INSIDE AND OUT: ALLOGENIC VS. AUTOGENIC CONTROLS OF THE LOWER MISSISSIPPI RIVER


TÖRNQVIST, Torbjörn E., Department of Earth and Environmental Sciences, Tulane University, 6823 St. Charles Avenue, New Orleans, LA 70118-5698, SHEN, Zhixiong, Department of Marine Science, Coastal Carolina University, P.O. Box 261954, Conway, SC 29528 and MAUZ, Barbara, School of Environmental Sciences, University of Liverpool, Liverpool, L69 7ZT, United Kingdom, tor@tulane.edu

About 70 recently obtained OSL ages shed light on the role of allogenic vs. autogenic processes that drive sedimentation and stratigraphy in the Lower Mississippi Valley and Mississippi Delta. These are problems that could not be studied with previously available geochronological tools and we first show that OSL dating provides highly accurate results in Mississippi River sediments, across several depositional environments and independent of grain size.

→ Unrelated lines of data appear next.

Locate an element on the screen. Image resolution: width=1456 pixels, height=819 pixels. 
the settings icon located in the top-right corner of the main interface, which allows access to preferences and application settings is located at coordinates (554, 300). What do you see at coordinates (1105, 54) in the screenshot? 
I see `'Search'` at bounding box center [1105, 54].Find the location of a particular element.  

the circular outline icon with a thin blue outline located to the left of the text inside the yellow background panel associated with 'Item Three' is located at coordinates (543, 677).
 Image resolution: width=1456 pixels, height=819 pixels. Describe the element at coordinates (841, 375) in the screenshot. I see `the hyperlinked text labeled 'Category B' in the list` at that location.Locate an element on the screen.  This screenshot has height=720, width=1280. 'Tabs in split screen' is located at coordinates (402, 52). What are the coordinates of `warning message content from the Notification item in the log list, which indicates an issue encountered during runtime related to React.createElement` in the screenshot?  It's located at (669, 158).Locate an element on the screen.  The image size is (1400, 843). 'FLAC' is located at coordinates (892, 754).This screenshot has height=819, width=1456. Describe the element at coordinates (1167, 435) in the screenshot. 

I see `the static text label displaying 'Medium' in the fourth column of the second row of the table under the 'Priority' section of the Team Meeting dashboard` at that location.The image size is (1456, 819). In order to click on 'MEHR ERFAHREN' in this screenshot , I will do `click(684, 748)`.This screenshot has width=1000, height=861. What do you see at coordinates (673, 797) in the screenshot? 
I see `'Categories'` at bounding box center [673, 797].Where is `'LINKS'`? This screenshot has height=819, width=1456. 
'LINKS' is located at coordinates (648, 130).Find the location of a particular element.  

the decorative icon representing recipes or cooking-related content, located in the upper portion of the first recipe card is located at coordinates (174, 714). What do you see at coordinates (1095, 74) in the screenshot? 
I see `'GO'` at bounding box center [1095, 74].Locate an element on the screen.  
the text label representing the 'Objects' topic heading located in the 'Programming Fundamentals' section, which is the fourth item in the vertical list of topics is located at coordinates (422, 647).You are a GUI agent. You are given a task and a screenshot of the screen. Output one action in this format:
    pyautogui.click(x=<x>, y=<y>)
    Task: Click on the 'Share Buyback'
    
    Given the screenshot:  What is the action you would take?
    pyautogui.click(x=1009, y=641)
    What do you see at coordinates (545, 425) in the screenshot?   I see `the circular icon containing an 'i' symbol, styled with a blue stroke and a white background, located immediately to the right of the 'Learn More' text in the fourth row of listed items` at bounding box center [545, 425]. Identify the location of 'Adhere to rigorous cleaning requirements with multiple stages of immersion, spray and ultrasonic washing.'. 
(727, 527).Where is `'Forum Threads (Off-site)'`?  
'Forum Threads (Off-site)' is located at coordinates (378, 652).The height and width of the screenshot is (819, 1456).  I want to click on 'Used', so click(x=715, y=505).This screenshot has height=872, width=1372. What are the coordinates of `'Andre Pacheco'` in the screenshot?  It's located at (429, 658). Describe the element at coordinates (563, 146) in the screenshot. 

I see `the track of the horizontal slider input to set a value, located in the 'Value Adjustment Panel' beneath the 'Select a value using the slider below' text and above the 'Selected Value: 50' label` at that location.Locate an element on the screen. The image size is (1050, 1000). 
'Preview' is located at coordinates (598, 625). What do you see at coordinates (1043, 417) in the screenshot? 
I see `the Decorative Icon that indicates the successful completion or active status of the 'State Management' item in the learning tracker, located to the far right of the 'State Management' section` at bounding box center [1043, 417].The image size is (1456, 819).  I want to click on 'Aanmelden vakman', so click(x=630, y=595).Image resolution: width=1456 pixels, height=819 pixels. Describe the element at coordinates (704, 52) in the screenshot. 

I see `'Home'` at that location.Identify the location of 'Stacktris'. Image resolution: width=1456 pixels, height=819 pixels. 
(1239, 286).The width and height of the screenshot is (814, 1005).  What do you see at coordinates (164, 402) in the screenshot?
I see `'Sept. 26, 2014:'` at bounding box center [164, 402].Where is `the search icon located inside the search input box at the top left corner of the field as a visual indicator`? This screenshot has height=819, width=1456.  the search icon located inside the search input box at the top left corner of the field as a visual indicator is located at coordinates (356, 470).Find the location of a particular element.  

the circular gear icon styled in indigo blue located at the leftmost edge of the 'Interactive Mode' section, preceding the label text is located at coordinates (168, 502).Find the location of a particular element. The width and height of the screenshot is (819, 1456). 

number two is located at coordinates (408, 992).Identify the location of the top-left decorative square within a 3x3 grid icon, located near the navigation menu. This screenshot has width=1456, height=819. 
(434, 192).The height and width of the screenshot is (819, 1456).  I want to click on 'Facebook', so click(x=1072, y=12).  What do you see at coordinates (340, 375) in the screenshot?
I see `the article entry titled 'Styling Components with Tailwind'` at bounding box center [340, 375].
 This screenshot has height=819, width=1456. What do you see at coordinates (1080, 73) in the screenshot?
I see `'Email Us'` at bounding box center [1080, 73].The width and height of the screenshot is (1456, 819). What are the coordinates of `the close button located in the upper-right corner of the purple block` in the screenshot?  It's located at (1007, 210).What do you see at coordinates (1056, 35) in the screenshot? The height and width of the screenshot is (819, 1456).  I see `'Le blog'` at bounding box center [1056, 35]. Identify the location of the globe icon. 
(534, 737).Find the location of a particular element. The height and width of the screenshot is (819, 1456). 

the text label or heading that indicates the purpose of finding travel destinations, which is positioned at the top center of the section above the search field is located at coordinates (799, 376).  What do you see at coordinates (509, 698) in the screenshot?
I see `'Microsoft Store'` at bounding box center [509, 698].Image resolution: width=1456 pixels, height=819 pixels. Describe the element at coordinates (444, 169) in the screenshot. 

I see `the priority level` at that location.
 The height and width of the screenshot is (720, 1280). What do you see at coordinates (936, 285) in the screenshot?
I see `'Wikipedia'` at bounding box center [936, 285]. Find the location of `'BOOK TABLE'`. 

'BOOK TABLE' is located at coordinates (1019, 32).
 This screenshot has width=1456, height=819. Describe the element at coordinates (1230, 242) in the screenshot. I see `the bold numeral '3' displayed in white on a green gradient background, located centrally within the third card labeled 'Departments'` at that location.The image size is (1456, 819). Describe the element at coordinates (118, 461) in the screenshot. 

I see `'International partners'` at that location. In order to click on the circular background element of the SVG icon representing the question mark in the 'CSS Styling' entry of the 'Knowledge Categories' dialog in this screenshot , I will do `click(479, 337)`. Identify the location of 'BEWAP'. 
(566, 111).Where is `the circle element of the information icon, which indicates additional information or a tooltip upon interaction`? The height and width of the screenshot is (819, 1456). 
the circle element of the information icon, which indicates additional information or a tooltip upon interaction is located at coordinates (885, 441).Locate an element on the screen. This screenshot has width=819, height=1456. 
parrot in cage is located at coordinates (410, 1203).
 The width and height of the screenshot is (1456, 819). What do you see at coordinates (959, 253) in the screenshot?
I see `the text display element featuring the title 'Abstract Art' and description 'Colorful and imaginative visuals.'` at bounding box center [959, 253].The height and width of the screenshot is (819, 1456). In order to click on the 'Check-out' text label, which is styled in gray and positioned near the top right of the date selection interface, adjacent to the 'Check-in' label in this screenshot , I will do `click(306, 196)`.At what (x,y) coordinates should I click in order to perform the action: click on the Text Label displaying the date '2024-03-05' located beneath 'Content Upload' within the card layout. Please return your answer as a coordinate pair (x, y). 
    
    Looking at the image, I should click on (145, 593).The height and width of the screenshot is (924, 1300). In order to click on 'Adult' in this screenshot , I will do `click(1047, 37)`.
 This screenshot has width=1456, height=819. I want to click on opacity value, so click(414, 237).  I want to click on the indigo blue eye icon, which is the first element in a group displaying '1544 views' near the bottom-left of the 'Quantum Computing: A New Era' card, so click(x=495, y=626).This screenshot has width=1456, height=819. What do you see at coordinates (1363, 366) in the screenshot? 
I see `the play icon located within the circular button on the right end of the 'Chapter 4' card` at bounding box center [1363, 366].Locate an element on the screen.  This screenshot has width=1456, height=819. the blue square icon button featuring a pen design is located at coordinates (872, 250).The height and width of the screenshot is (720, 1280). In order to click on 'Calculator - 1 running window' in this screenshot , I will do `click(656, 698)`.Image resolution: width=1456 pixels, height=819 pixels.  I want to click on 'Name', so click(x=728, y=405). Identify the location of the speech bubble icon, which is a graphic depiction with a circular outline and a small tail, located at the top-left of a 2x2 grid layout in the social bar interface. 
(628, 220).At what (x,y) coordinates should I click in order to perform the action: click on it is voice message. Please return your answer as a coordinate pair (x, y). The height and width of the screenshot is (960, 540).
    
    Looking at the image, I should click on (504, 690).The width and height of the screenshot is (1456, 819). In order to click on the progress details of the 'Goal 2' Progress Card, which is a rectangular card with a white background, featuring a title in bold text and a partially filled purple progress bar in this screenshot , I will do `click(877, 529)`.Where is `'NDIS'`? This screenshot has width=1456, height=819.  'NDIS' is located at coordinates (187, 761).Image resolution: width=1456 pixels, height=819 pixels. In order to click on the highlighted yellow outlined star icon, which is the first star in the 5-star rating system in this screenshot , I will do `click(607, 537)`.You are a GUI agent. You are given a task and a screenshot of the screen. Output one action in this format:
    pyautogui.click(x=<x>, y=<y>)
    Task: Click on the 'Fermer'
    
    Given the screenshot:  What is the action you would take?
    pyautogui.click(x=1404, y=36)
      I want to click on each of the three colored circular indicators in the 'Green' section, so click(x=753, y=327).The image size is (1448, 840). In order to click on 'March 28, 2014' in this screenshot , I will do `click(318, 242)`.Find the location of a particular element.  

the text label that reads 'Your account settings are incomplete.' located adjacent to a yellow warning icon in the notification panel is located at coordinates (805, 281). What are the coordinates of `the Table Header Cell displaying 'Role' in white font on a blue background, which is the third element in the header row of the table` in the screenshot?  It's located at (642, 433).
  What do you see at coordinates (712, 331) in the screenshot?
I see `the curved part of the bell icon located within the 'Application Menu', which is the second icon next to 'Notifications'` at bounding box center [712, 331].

A large proportion of preserved Pleistocene deposits (commonly terraces) along the Lower Mississippi Valley formed during Marine Isotope Stage (MIS) 5, in particular during MIS 5a, about 80 kyr ago. This allows us to infer that the sea-level rise during MIS 5 led to widespread aggradation that extended at least 600 km inland. In addition, the incision and floodplain abandonment that occurred due to the sea-level fall at the MIS 5a/4 transition (associated with the growth of the Laurentide Ice Sheet) was relatively rapid and proceeded within about 10 kyr or less. In other words, this continental-scale river responded rapidly to external forcing, faster than most theoretical studies have predicted. In contrast, patterns of overbank deposition on the present-day delta plain that occur over smaller temporal and spatial scales are spatially stochastic and exhibit strongly autogenic behavior. In association with this, deposition rates are often very high (~1 to 4 cm/yr) but the implication is that the stratigraphic record is typically patchy and erratic. The overarching conclusion is that while allogenic signals in large river systems can be strongly imprinted, this is typically expected over orbital and longer timescales.